A ceasefire in Gaza has come into effect following two days of violence which left 32 people dead.
The agreement was brokered by Egypt and has been endorsed by Palestinian factions, including Islamic Jihad.
An Egyptian official said the agreement stipulates that Palestinian factions must ensure a return to calm in Gaza and "maintain peace" during demonstrations, while Israel must stop hostilities and "ensure a ceasefire" during demonstrations by Palestinians.
The agreement, which entered into force at 5.30am local time, came after the death toll from Israeli airstrikes on the Gaza rose to 32 since Tuesday after Palestinian officials said six members of the same family, including three children and two women, had been killed.
Following the targeted killing of a top militant in Gaza, the two sides had been exchanging fire since Tuesday, and Israel's military said it recorded more than 350 incoming rockets.
The Israeli military had been targeting what it said were Islamic Jihad militant sites and rocket-launching squads in the coastal enclave.
The previous day, Israel said it targeted two Islamic Jihad militants preparing to fire anti-tank missiles.
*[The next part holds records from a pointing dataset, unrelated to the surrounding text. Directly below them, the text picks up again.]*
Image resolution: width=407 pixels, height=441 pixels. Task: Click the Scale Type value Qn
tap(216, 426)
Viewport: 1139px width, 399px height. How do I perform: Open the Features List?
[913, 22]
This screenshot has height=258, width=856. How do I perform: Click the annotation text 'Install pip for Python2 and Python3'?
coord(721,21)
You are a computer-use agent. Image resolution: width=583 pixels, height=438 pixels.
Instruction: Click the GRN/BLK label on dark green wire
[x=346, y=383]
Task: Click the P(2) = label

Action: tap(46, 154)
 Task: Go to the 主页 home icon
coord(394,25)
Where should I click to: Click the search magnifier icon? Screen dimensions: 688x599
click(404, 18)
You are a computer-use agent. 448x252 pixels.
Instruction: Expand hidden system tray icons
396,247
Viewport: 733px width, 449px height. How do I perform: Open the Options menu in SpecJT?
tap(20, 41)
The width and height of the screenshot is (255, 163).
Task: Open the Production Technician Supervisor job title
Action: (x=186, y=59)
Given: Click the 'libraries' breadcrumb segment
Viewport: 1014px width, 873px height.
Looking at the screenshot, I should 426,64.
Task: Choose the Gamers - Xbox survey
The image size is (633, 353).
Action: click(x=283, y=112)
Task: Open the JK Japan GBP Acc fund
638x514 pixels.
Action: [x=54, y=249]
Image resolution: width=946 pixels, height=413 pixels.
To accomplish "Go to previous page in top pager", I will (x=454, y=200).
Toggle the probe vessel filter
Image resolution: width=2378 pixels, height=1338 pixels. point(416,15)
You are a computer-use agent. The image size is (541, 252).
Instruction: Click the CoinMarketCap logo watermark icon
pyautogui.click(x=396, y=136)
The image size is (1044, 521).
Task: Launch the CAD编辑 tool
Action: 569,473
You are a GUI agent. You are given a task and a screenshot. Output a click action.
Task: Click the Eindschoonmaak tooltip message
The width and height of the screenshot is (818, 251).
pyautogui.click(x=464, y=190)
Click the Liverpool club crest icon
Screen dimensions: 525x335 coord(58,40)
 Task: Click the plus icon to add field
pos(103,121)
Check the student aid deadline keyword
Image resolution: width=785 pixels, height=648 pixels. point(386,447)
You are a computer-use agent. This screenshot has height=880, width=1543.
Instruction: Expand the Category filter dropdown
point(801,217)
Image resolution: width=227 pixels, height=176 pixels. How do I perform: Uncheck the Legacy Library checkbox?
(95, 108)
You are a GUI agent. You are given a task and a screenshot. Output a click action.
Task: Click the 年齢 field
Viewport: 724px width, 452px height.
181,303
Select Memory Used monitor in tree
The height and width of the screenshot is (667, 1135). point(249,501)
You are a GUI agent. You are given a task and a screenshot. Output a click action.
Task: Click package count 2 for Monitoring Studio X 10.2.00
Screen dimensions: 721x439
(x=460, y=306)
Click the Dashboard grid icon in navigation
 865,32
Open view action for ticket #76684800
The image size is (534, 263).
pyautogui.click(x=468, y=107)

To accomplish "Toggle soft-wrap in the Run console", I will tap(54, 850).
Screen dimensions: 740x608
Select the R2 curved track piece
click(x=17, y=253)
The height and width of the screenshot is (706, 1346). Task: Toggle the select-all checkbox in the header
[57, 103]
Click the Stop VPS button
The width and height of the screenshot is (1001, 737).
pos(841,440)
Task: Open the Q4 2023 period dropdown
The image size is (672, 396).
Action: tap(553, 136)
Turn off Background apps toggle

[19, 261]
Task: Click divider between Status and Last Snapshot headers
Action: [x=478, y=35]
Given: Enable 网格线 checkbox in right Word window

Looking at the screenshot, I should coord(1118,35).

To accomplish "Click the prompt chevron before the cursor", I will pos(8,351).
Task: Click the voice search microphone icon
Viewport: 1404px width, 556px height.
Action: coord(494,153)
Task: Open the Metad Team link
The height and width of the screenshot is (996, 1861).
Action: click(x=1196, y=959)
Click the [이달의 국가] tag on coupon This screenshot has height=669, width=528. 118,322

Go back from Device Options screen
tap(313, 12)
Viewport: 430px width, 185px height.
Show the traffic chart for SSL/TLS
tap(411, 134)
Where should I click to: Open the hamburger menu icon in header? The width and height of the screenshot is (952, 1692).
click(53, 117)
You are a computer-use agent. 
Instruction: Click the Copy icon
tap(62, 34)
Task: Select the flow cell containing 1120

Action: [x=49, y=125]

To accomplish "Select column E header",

Air raid sirens wailed and fireballs exploded as air defence missiles intercepted rockets, sending Israelis rushing to bomb shelters.
UN envoy Nickolay Mladenov arrived in Cairo yesterday afternoon, airport officials said, following reports he was to hold talks aimed at halting the fighting.
The UN and Egypt were instrumental in mediating previous ceasefires between Israel and Gaza-based militants.
Israeli Prime Minister Benjamin Netanyahu had said Islamic Jihad must stop its rocket attacks or "absorb more and more blows".
An Islamic Jihad spokesman had said the group was not interested in mediation as it retaliated over the killing of one of its commanders.
Israel killed senior Islamic Jihad commander Baha Abu al-Ata and his wife Asma in a targeted strike early on Tuesday, prompting barrages of tit-for-tat rocket fire and air strikes.
According to Israel, Ata was responsible for rocket fire at Israel as well as other attacks and was planning more violence, with the military calling him a "ticking bomb".
The flare-up raised fears of a new all-out conflict between Israel and Palestinian militants in Gaza, who have fought three wars since 2008.
There have been no Israeli deaths, though one rocket narrowly missed cars on a busy highway.
Israeli medics said they had treated 48 people for light wounds, while schools were closed in areas near the Gaza border for a second day running.
In a sign it was seeking to avoid a wider conflict, Israel's announced targets were confined to Islamic Jihad sites and not those belonging to Hamas.
It normally holds Hamas, the Islamist movement that rules Gaza, responsible for all rocket fire from the enclave as the territory's de facto rulers.
Islamic Jihad is the second-most-powerful militant group in Gaza after Hamas and has taken responsibility for rocket fire.
The flare-up came at a politically sensitive time for Israel, with no new government in place after September elections ended in deadlock.